Several commenters have suggested that my “safe, legal & early” argument is the same as Roe v. Wade.
freelunch writes:

“Steve has discovered the decisions in Roe v. Wade. It is the law of the land already. I don’t know if Steve is being silly in some way or really had no idea what our laws are.”

As I wrote in the full piece, some of what I’m arguing is indeed congruent with the original spirit of Roe v. Wade — which did not give an unfettered right to abortion. It gave the woman total autonomy in the first trimester, allowed for restrictions in the second and allowed for outright bans in the third trimester. The woman’s right became less absolute as the clock ticked.
Behold this quote from the majority decision by Harry Blackmun in Roe:

“Appellant and some amici argue that the woman’s right is absolute and that she is entitled to terminate her pregnancy at whatever time, in whatever way, and for whatever reason she alone chooses. With this we do not agree.”

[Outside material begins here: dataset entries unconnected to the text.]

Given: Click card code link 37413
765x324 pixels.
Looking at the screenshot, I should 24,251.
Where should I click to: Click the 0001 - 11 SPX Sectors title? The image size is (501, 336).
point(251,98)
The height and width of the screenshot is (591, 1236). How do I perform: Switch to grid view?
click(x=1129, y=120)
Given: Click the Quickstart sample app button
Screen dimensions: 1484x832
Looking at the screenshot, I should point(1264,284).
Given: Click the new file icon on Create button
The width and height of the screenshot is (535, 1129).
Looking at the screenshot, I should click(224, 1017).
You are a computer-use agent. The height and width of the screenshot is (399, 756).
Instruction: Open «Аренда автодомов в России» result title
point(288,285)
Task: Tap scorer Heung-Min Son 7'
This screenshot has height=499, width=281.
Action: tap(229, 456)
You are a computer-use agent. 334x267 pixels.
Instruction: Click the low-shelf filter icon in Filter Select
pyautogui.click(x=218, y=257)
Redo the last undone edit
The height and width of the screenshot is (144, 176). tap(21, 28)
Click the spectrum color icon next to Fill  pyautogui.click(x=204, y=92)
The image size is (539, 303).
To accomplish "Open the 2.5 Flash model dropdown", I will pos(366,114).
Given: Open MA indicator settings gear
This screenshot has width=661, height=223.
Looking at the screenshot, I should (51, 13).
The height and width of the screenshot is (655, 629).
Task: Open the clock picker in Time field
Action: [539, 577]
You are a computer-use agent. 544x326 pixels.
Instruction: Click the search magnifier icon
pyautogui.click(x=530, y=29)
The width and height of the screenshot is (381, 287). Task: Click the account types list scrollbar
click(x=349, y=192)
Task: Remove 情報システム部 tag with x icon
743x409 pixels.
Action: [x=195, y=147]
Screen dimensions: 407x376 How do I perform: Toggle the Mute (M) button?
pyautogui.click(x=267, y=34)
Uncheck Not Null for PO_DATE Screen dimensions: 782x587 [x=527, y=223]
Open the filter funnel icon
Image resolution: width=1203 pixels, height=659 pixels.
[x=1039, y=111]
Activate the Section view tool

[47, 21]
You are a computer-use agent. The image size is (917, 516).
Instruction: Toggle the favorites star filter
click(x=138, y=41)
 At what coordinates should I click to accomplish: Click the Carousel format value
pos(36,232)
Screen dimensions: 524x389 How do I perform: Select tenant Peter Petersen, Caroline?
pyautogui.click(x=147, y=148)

However, the position among most pro-choice political activists has, in a sense, evolved away from that part of Roe.
The first issue is the “life and health” exemption. Roe said abortions, even in later parts of pregnancy, needed to be allowed to protect the life and health of the mother. Simultaneous with the Roe decision, the Supreme Court handed down Doe v. Bolton, which defined life and health in a very broad way, effectively making it harder to regulate second or even third trimester abortions. “Judgment may be exercised in the light of all factors–physical, emotional, psychological, familial, and the woman’s age–relevant to the wellbeing of the patient,” Justice Blackmun wrote in Doe. “All these factors may relate to health.”
Over time, with further court rulings, some pro-choice leaders have come to view any restrictions as an erosion of a fundamental right to choose at any point in the pregnancy. Hence, pro choice groups sometimes block efforts to ban “born alive” abortions or “partial birth” abortions on the ground that it would infringe on the inviolable right to abortion.

But if you look at Roe alone — without the subsequent jurisprudence and political theory that has grown up around it — there is no absolute right to abortion. It is a sliding right — one in which the woman has absolute authority in the beginning, and less and less over time.
My argument also differs from Roe in this sense: it’s not just about “rights”; it’s about what kinds of decisions women make once they have that right. Many American women who want abortion to be legal nonetheless wish they’d happen as early as possible.
Hence, I’m arguing for a new approach to public policy, one in which incorporates the question of timing into all abortion discussions. For instance, we usually talk about parental notification rules in yay-or-nay terms. Under a “safe, legal, early” framework, we might say no notification requirements early on and tight requirements in the third trimester.